Les fusions d’associations, la face cachée de la réforme territoriale

Centré sur le rapprochement institutionnel, et la mise en commun des compétences, le discours sur la mutualisation des moyens fait peu de cas des structures associatives qui gravitent autour des collectivités territoriales.


Pourtant, de nombreuses associations sont constituées à une échelle municipale, intercommunale, départementale ou régionale, pour assister ces collectivités territoriales dans la mise en œuvre de leurs compétences. La loi prévoit même dans certains cas leur intervention : ainsi des offices de tourisme, qui peuvent être constitués sous forme associative (Code de tourisme, Art. L.133-2), ou des agences de développement économique, « associations loi du 1er juillet 1901, créées à l’initiative des collectivités territoriales » conçues pour « [les] assister dans l’élaboration et la mise en œuvre de leurs stratégies de développement économique » (loi n°99-533 du 25 juin 1999 d’orientation pour l’aménagement et le développement durable du territoire, Art. 49), sans compter les multiples « préconisations » contenues dans les contrats de plan Etat–région.

A ce titre, l’achèvement puis le parachèvement de la carte intercommunale, par les lois n°2010-1563 du 16 décembre 2010 de réforme des collectivités territoriales (« RCT »), la création des communes nouvelles ou les fusions de régions résultant de la loi n°2015-29 du 15 janvier 2015 relative à la délimitation des régions, sont porteuses de conséquences majeures pour ces structures associatives.

Il en va de même de la réorganisation opérée par la loi n°2015-991 du 7 août 2015 portant sur la nouvelle organisation territoriale de la République (« NOTRé »), qui remet par exemple en cause les associations départementales constituées en vue du développement économique, notamment les vénérables comités d’expansion économique, compte tenu du transfert de la compétence associée aux régions.

Il semble que la réforme des périmètres des services déconcentrés de l’État ait produit les mêmes effets sur les structures associatives, notamment celles du secteur social.

Fort heureusement, le législateur a également créé une procédure de fusion d’associations, à l’article 9 Bis de la loi du 1er juillet 1901 (Cf. Loi n°2014-836 du 31 juillet 2014 relative à l’économie sociale et solidaire). Le rapprochement des collectivités territoriales trouve alors son pendant dans la fusion éventuelle d’associations constituées à leur échelle.

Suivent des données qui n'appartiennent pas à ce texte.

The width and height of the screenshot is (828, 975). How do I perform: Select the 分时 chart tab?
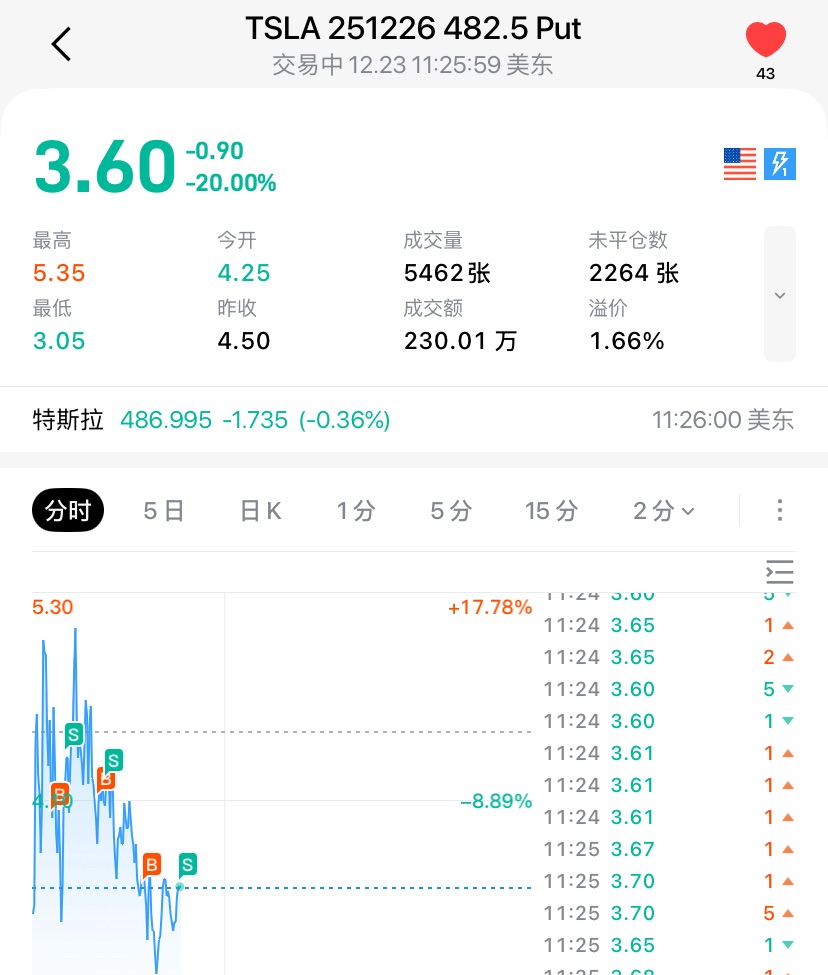point(68,511)
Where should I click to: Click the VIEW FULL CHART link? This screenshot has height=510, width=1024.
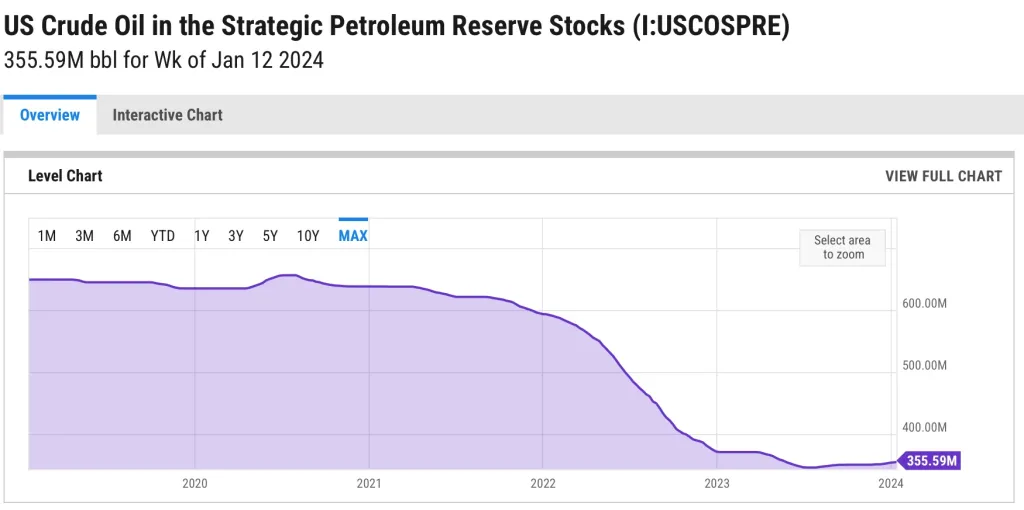pyautogui.click(x=943, y=176)
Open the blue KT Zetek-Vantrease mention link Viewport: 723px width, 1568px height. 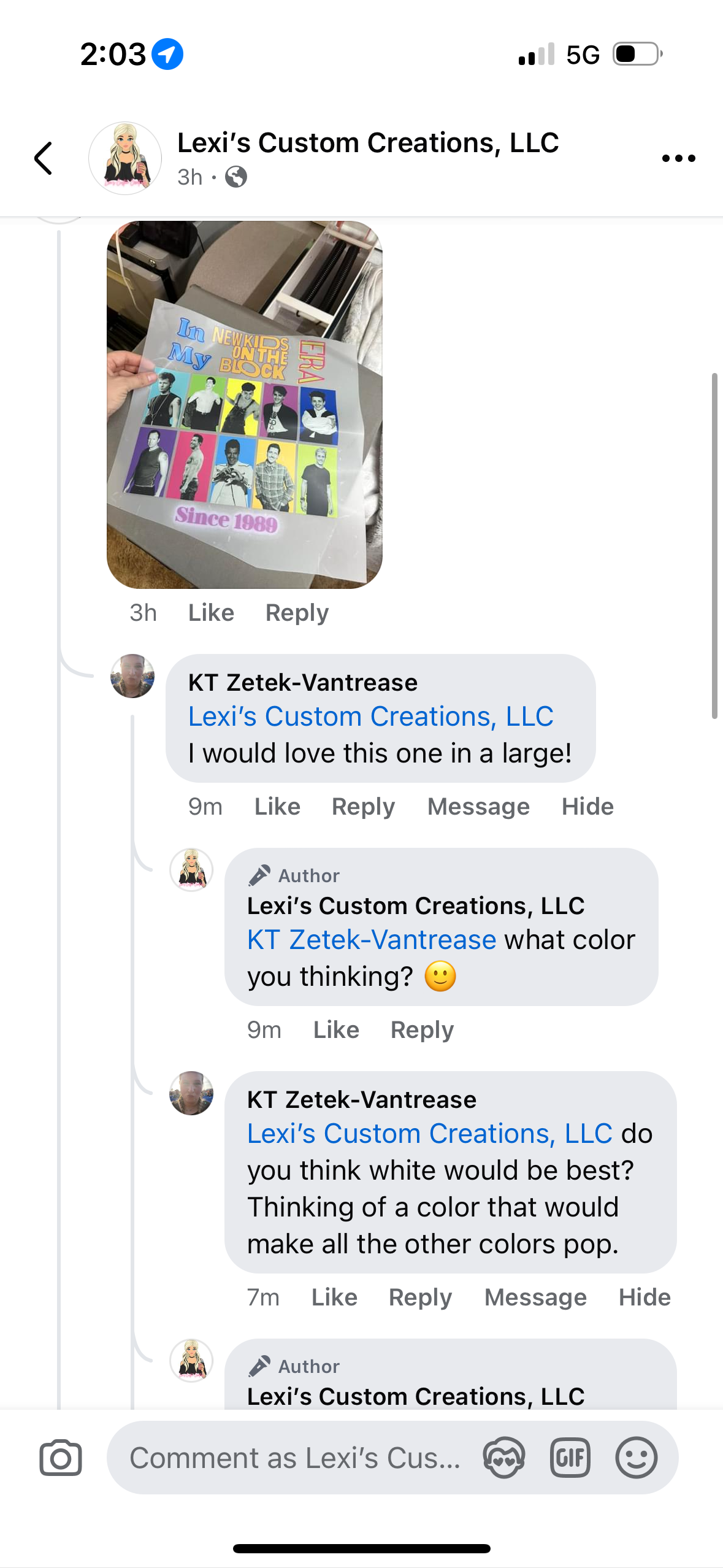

Le parallèle s’arrête néanmoins là, car ces rapprochements obéissent à des logiques distinctes. D’abord, si le droit public régit le rapprochement des collectivités territoriales, ce sont des règles de droit privé, inspirées de celles qui régissent les sociétés commerciales et davantage destinées au secteur de l’économie sociale et solidaire, qui encadrent les fusions d’associations.

Ensuite, les fusions de communes ou de régions, ainsi que les regroupements intercommunaux, sont largement encadrés par la loi et par l’État (autorité préfectorale). A l’inverse, et en principe, la mise en œuvre d’une procédure de fusion relève des seules associations participantes, aucune place particulière n’étant prévue pour les collectivités partenaires, sinon en tant qu’adhérentes. Une sur-implication de ces dernières portera donc un risque de voir les associations en cause considérées comme des entités transparentes.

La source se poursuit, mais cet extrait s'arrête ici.